### WHAT THE EXERCISE ASKS
Extract from the entries below, exactly as given, only the lines from the line containing "Task: Pick the 16:00 hour marker" to the line containing "Given: Click the orange V verification badge", both lines included.

### TASK INPUTS
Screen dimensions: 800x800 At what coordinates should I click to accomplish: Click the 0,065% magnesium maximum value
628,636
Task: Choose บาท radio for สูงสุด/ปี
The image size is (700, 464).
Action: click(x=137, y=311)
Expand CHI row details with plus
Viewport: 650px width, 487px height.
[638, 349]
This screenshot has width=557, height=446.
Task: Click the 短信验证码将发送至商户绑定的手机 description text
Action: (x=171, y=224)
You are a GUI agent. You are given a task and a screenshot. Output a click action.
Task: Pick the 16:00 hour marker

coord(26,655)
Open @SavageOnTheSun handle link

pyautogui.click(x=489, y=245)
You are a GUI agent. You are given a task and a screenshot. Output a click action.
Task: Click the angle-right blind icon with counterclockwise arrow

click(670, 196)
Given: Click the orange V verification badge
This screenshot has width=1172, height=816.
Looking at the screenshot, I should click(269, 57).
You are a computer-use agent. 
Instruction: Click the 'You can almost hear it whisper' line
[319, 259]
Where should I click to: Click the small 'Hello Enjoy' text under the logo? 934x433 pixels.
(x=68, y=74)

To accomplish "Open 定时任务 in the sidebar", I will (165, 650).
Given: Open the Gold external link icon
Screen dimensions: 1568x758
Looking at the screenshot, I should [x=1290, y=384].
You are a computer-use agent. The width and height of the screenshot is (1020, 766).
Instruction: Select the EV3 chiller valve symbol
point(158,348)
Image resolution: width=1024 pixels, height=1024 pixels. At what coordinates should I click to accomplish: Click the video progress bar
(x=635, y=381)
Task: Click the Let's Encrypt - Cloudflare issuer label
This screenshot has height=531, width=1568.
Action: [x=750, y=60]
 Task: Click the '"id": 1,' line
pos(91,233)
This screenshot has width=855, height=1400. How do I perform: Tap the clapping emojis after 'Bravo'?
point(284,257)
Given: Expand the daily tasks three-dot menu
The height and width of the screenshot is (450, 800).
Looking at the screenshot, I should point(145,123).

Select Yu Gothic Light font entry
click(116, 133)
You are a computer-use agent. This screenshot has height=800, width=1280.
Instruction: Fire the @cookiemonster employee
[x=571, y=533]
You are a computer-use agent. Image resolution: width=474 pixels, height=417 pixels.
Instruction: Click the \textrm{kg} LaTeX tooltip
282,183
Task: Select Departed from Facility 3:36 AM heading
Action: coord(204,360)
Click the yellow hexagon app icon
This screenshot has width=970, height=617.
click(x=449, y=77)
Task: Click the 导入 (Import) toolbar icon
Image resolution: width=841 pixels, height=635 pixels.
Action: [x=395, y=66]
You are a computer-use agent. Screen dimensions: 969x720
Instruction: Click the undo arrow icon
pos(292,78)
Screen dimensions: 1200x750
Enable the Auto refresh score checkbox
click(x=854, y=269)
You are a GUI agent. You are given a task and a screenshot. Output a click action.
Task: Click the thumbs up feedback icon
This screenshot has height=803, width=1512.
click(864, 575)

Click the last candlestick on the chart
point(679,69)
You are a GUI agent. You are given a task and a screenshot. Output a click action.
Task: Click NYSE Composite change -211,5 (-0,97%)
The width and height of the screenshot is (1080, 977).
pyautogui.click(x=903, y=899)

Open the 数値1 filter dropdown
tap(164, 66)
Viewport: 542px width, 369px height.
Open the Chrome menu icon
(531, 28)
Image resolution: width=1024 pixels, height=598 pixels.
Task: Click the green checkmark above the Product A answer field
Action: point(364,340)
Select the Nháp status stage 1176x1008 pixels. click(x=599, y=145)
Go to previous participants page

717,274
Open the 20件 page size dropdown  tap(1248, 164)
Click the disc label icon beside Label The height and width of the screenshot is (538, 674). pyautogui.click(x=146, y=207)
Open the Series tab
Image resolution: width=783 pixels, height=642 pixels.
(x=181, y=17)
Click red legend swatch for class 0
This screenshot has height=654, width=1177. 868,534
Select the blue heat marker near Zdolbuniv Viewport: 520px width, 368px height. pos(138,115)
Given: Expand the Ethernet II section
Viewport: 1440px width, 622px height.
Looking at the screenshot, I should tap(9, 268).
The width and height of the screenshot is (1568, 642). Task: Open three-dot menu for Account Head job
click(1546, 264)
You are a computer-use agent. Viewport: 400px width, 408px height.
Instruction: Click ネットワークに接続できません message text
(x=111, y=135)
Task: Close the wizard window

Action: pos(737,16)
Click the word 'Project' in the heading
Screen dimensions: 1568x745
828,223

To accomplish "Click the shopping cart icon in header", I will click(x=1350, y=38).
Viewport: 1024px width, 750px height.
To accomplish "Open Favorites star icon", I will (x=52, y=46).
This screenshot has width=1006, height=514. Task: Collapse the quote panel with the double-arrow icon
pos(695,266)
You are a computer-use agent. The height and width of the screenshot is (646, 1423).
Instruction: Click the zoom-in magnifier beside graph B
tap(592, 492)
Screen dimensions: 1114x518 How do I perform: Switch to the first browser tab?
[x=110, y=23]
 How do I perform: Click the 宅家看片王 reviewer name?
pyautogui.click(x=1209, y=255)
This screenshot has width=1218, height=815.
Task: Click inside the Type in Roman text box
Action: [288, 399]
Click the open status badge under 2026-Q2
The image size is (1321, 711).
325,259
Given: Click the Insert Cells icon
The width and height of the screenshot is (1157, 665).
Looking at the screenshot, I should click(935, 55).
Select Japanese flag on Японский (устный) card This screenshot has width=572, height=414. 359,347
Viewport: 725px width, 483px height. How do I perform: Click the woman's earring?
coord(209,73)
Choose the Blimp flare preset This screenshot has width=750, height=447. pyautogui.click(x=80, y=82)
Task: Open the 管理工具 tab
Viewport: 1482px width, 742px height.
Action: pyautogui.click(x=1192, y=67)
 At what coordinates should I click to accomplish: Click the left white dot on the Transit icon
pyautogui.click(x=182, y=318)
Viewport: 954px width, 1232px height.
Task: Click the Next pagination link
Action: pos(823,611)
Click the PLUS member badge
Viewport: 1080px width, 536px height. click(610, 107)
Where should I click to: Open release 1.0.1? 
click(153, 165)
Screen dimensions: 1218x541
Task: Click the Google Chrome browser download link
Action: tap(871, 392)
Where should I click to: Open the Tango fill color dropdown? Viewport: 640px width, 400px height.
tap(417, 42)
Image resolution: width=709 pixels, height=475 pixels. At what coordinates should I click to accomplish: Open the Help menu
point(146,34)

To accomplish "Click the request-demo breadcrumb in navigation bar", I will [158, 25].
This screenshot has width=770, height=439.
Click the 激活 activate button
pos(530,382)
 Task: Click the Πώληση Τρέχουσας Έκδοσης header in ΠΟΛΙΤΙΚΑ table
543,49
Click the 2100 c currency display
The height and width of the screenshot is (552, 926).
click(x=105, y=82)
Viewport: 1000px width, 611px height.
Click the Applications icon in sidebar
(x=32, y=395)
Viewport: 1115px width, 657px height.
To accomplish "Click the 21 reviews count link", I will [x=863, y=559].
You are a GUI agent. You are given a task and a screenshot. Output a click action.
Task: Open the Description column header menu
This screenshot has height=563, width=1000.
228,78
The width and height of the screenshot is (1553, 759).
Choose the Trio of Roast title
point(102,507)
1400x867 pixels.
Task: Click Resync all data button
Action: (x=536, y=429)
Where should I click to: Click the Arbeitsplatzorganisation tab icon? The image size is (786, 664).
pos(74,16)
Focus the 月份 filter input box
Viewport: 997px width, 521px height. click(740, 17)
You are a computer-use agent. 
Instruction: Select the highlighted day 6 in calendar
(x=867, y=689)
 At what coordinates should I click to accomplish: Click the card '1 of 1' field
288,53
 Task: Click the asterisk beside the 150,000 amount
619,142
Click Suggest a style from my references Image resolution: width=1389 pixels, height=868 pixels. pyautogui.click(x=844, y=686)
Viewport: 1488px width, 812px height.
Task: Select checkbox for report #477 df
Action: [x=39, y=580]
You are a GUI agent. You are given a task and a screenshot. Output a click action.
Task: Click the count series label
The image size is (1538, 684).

### WRITTEN REPLY
Task: Pick the 16:00 hour marker

coord(26,655)
Open @SavageOnTheSun handle link

pyautogui.click(x=489, y=245)
You are a GUI agent. You are given a task and a screenshot. Output a click action.
Task: Click the angle-right blind icon with counterclockwise arrow

click(670, 196)
Given: Click the orange V verification badge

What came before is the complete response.